### EXTRACTED TEXT
::::

Downward momentum from Thursday’s weakness bled into the overnight trading session as December natural gas futures plunged into the $6.70s and $6.80s in early Friday morning trade and maintained that price level for the entire regular session. Prompt-month natural gas ended up closing at $6.757, down 22.2 cents from Thursday but only 2.6 cents lower than the previous week’s finish.

“We really did not see a whole lot going on in natural gas, much less the rest of the energy commodities,” said a Washington, DC-based broker. “Natural gas sold off in the morning and then was flat on the day. Across the energies, everything ended up a little higher or a little lower. The stock market has been wishy-washy as well. It just seems the entire financial system is saying ‘not sure,’ so traders are pushing it around a little bit but nobody is really doing anything real.”

The broker said natural gas futures are simply range trading. “We have been bouncing back and forth between $7.250 and $6.250, so it seems like a pretty comfortable range for this market,” he added. “As far as strategies go in this type of market, it is always a question of whether you try to trade the range or play the breakouts. This tends to make the breakout plays explosive. Let’s say someone is trying to sell the top and buy the bottom and the market moves higher. You then get a combination of somebody trying to cover their short at the high of the range and someone else buying the breakout, so you get double the buying.

“It really depends which of the poisons you prefer. Would you rather do nothing and wait to try to buy a breakout, or sit there and try to pick up nickels and dimes back and forth in the range? A dollar is not much of a range though, because if you are wrong by 15 to 20 cents, there goes most of your profits.”

::::

### EXTRACTED ENTRIES
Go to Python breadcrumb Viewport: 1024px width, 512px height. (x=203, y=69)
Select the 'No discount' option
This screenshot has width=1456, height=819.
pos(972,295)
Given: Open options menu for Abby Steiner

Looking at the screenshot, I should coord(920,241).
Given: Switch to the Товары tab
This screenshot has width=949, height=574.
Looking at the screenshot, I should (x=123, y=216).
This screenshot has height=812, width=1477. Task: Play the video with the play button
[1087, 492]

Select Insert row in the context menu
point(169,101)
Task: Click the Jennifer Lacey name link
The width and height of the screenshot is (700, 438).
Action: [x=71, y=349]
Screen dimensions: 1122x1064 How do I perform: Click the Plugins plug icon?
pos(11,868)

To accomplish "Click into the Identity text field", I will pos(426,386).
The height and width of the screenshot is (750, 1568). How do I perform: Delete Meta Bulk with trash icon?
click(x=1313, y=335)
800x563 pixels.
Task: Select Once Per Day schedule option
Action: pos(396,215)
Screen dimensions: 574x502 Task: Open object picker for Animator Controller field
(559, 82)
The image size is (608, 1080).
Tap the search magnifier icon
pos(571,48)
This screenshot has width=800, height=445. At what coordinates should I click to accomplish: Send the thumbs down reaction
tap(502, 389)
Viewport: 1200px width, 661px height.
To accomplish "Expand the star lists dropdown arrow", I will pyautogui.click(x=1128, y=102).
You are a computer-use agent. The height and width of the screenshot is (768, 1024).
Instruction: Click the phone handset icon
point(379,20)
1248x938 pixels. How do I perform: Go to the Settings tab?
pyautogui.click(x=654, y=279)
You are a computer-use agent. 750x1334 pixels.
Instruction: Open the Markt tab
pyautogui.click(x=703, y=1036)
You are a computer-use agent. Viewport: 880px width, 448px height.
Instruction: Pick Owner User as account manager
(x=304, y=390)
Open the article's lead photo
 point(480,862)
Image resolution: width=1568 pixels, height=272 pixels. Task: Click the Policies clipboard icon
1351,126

::::

### INSTRUCTIONS
(A) From the natural gas market report above, set down the passage starting at "Downward momentum from" and ending at "previous week’s finish.".
(B) List every amount written with a dollar sign in the natural gas market report, in the order they appear.

### TASK-BY-TASK SOLUTIONS
(A)
Downward momentum from Thursday’s weakness bled into the overnight trading session as December natural gas futures plunged into the $6.70s and $6.80s in early Friday morning trade and maintained that price level for the entire regular session. Prompt-month natural gas ended up closing at $6.757, down 22.2 cents from Thursday but only 2.6 cents lower than the previous week’s finish.

(B)
$6.70s
$6.80s
$6.757
$7.250
$6.250